User-agent strings are just a header a client sends; nothing stops a scraper from claiming to be GPTBot. The documented mitigation is checking the source IP against each operator's published list (linked above for OpenAI, Anthropic, and Perplexity) or doing a reverse-DNS lookup for crawlers like CCBot that use that pattern instead. Both approaches work but require you to maintain an allowlist and refresh it as IP ranges change.

The newer, more durable approach is Web Bot Auth, a standard that has crawlers sign their requests with HTTP message signatures tied to a published key, so you can verify identity cryptographically instead of trusting a header or an IP range that might be stale by the time you check it.

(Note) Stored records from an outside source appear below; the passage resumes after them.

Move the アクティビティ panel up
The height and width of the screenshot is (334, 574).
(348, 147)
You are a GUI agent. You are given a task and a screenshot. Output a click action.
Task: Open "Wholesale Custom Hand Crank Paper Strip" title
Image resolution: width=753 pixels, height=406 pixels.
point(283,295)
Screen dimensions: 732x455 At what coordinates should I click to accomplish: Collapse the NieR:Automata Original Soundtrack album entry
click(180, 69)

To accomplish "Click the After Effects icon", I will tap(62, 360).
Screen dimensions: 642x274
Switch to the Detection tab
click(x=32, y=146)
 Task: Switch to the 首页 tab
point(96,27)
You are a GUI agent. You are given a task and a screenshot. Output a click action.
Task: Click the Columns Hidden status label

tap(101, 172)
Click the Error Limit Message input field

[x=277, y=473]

squirrelscan checks this automatically

Working out which of 20-plus known AI-agent tokens your robots.txt allows or blocks by hand is exactly the kind of thing that should be automated. squirrelscan's ax/ai-crawlers rule runs on every audit, parses your robots.txt, and reports which crawlers are explicitly allowed, explicitly blocked, or just falling through to your * rule, broken out by vendor and purpose. It's informational, not scoring, because blocking these bots is a legitimate choice; the point is making sure it's a choice you made on purpose rather than one a copy-pasted robots.txt snippet made for you.

Pair it with the llms.txt guide if you're also curating what AI agents see when they do have access, and the generative engine optimization pillar for the rest of the AI-visibility picture, including showing up in ChatGPT's answers once you've confirmed the right crawlers can actually reach your content.

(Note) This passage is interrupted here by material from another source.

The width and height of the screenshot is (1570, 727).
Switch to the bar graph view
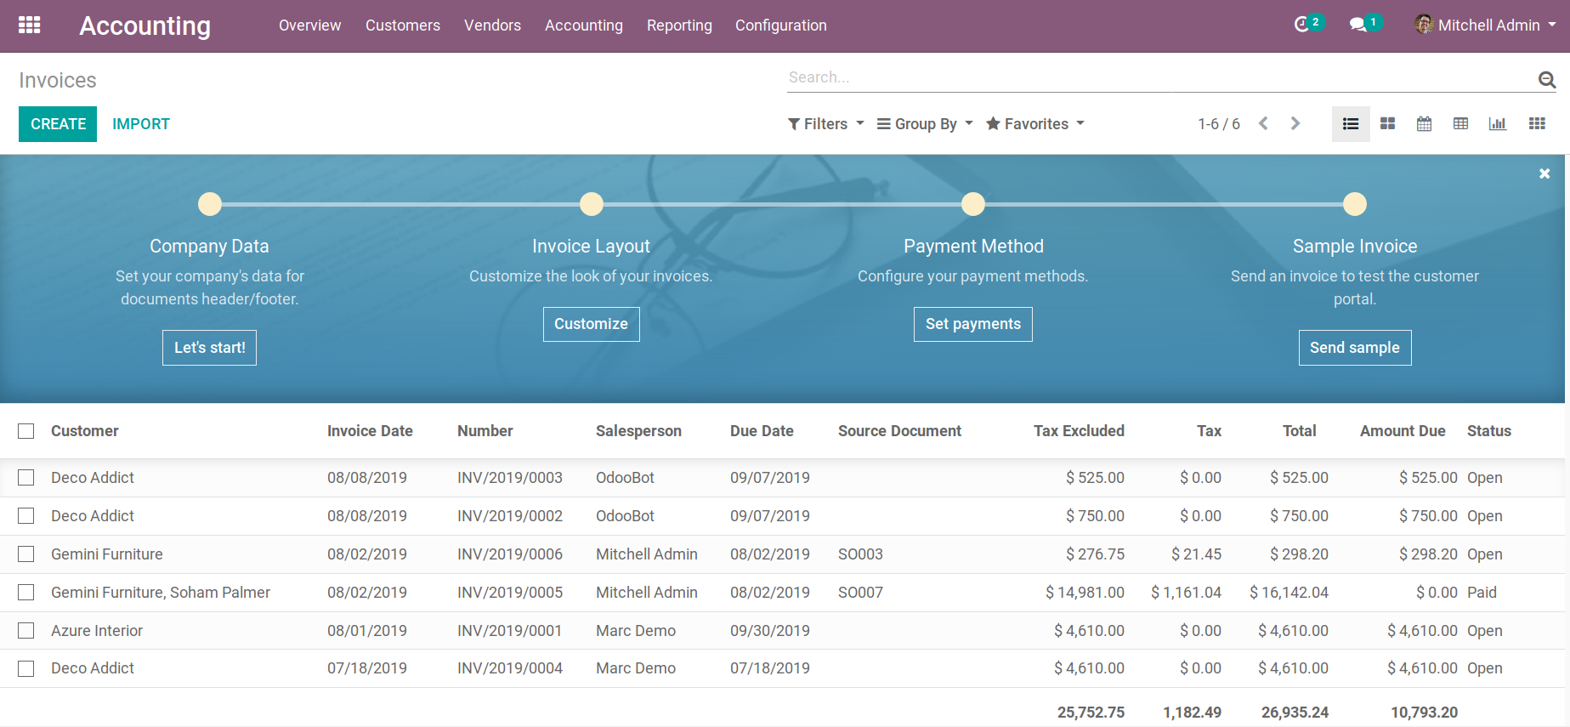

Check which AI crawlers your own robots.txt currently allows and blocks:

curl -fsSL https://install.squirrelscan.com | sh
squirrel audit https://example.com --format llm

Or run it from the browser: check your site free or kick off a full audit and squirrelscan will break down your AI-crawler access alongside 249 other rules.

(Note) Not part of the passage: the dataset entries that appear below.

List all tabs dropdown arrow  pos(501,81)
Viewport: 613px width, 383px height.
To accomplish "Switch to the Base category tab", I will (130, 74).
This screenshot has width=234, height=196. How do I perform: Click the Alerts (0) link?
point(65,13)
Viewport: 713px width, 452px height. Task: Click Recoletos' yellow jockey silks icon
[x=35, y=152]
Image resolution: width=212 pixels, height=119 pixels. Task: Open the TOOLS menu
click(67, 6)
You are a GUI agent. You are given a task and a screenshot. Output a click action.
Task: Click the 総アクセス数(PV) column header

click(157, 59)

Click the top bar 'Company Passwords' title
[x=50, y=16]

Frequently asked questions

How do I block AI crawlers in robots.txt?
Add a dedicated User-agent block for each token you want to block, with Disallow: /, above your general User-agent: * rules. For example, User-agent: GPTBot followed by Disallow: / blocks only OpenAI's training crawler, leaving every other crawler, including OpenAI's own search and user-fetch bots, unaffected.
What's the difference between GPTBot and ChatGPT-User?
GPTBot crawls the web automatically to gather training data for OpenAI's models. ChatGPT-User only fires when a person explicitly asks ChatGPT to open a specific URL. Blocking GPTBot opts you out of training; it does not stop ChatGPT from fetching your page when a user asks it to, since that's a different token.
Does blocking AI crawlers hurt my SEO?
Not your Google or Bing rankings, since those run on Googlebot and Bingbot, which are unaffected by AI-crawler rules. It can hurt your visibility inside AI answer engines like ChatGPT search, Perplexity, and Claude, if you block the search-facing tokens (OAI-SearchBot, PerplexityBot, Claude-SearchBot) rather than just the training tokens.
How do I know if a bot claiming to be ClaudeBot or GPTBot is real?
Check the requesting IP against the operator's published list: openai.com/gptbot.json for OpenAI's bots, perplexity.com/perplexitybot.json for Perplexity, or reverse-DNS lookups for crawlers like CCBot. For a cryptographic guarantee rather than an IP allowlist, look at Web Bot Auth, an emerging standard that lets a crawler sign its requests.